China is purchasing loads of cotton from its Xinjiang province amid a ban from the United States on products made in the region, the South China Morning Post reported Tuesday.
According to a Friday statement by the government, the purchase will include between 300,000 and 500,000 tons of cotton from mills in the region.
The prohibition from the U.S. on Xinjiang exports was passed last year and is in response to reports of forced labor of Uyghur Muslims in the province. The law took effect last June 21 and appears to already be costing the Chinese Communist Party substantially.
Uyghurs are the native population of the region, which they call East Turkistan. They have undergone a cultural and ethnic genocide by the Chinese Communist Party since around 2014, according to Human Rights Watch.
Last year, a tribunal led by human rights experts and legal scholars determined that the Chinese government’s actions in the Xinjiang province toward the native population were ”beyond a reasonable doubt” examples of genocide.
”Pregnant women, in detention centres and outside, were forced to have abortions even at the very last stages of pregnancy.
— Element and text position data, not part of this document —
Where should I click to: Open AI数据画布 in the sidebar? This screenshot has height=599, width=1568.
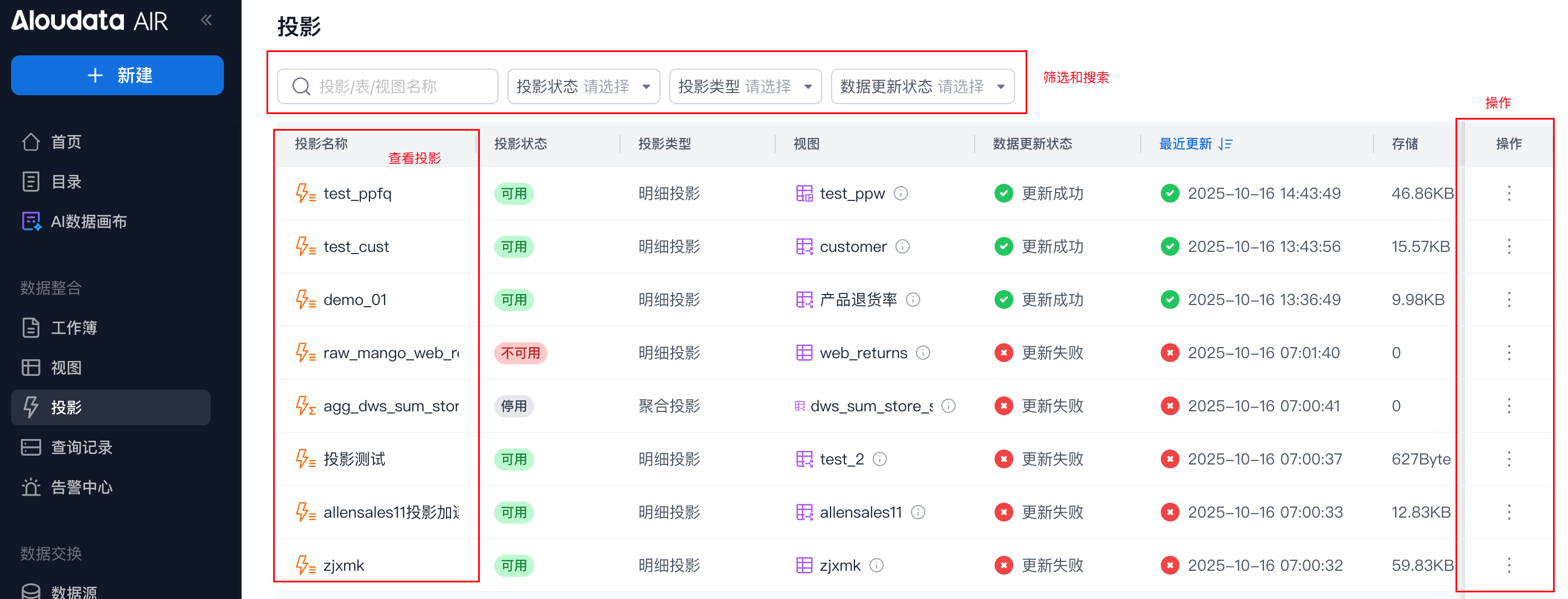coord(88,221)
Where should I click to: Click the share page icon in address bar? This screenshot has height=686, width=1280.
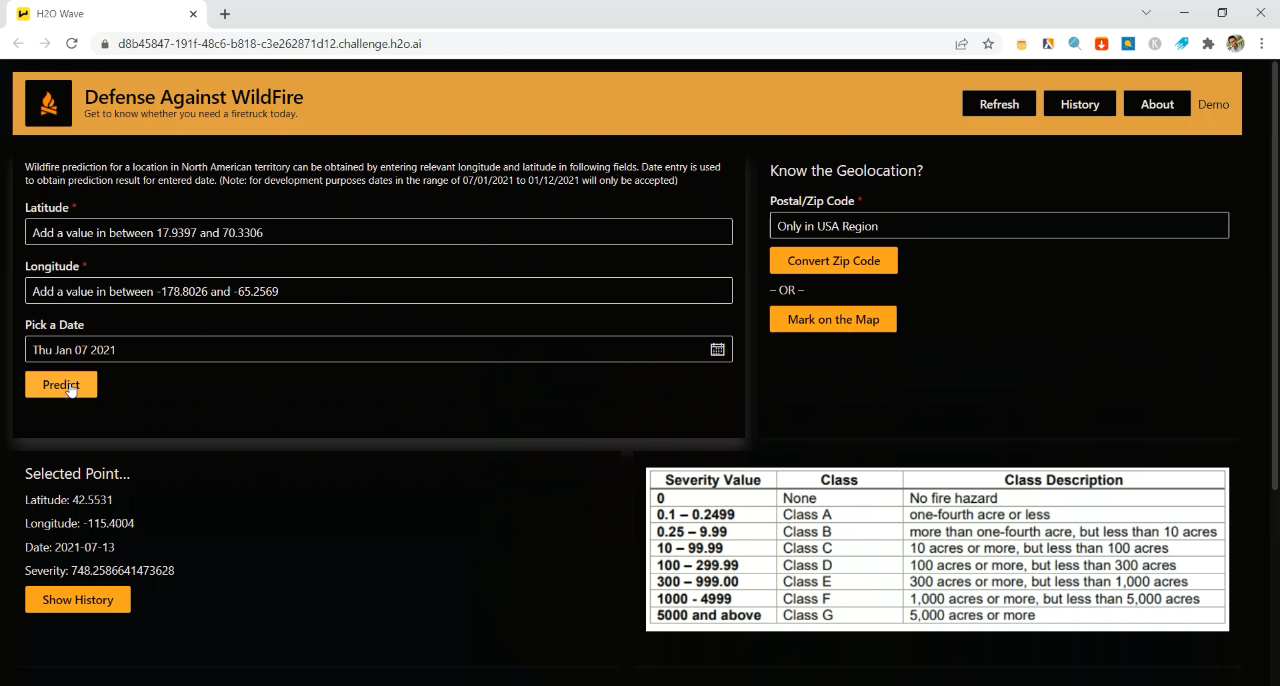coord(961,44)
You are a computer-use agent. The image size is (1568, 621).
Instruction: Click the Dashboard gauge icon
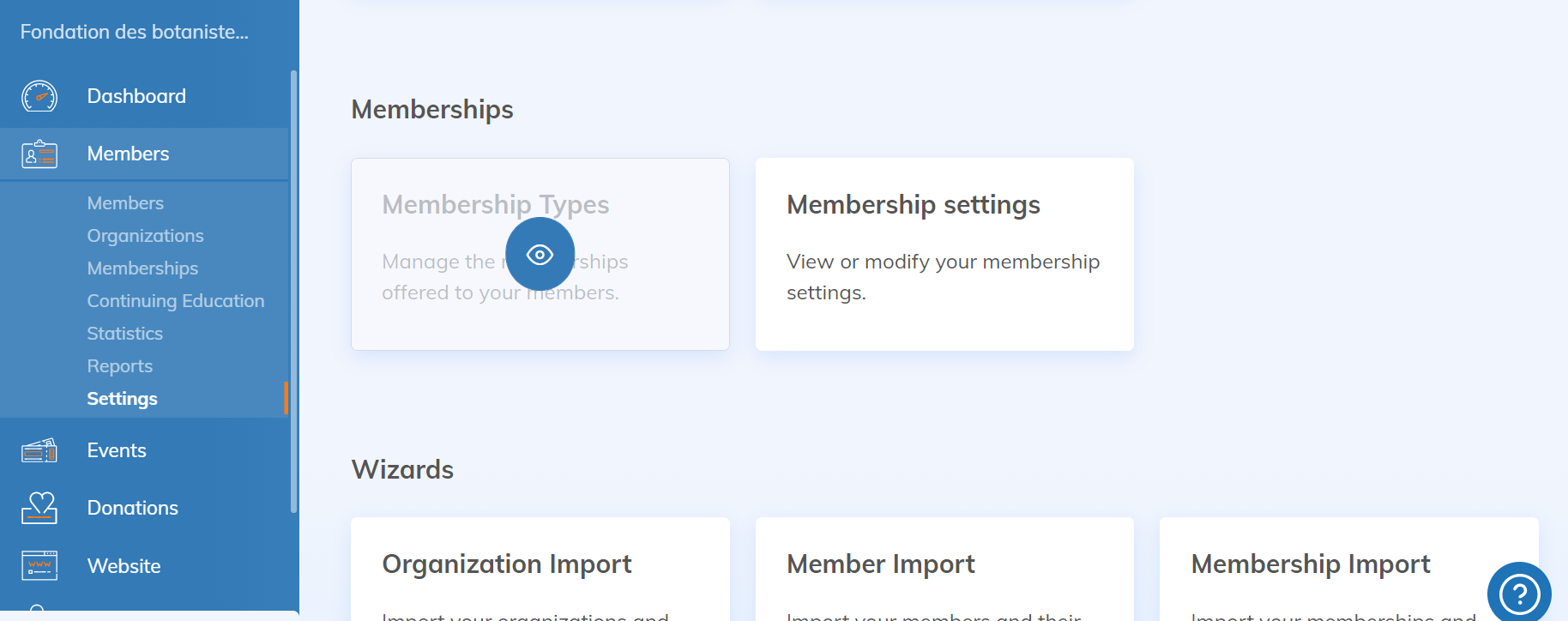pyautogui.click(x=39, y=96)
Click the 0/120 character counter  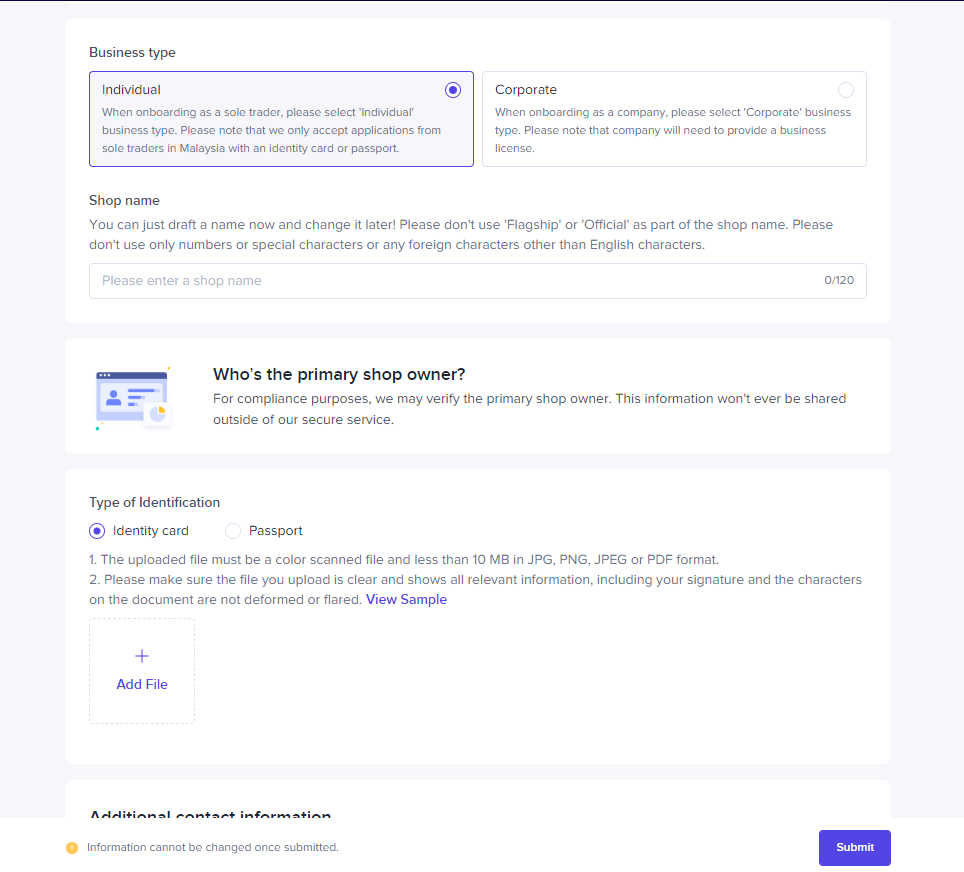839,281
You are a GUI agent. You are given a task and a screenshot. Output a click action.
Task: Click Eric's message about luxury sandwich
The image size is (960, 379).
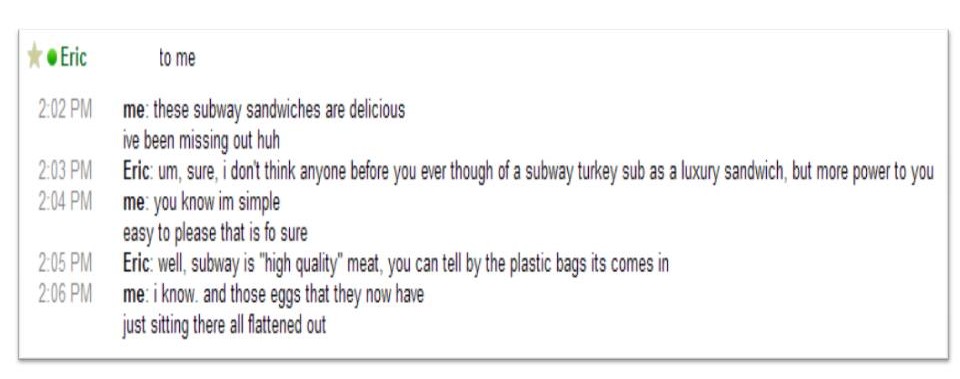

In the course of attempted abortions babies were sometimes born alive but then killed,” the judgment read.
”A systematic programme of birth control measures had been established forcing women to endure removal against their will of wombs and to undergo effective sterilization by means of IUDs that were only removeable by surgical means.”
Despite the international calls to treat the Chinese government as a pariah for its actions, the country hosted the 2022 Winter Olympic Games in its capital, Beijing.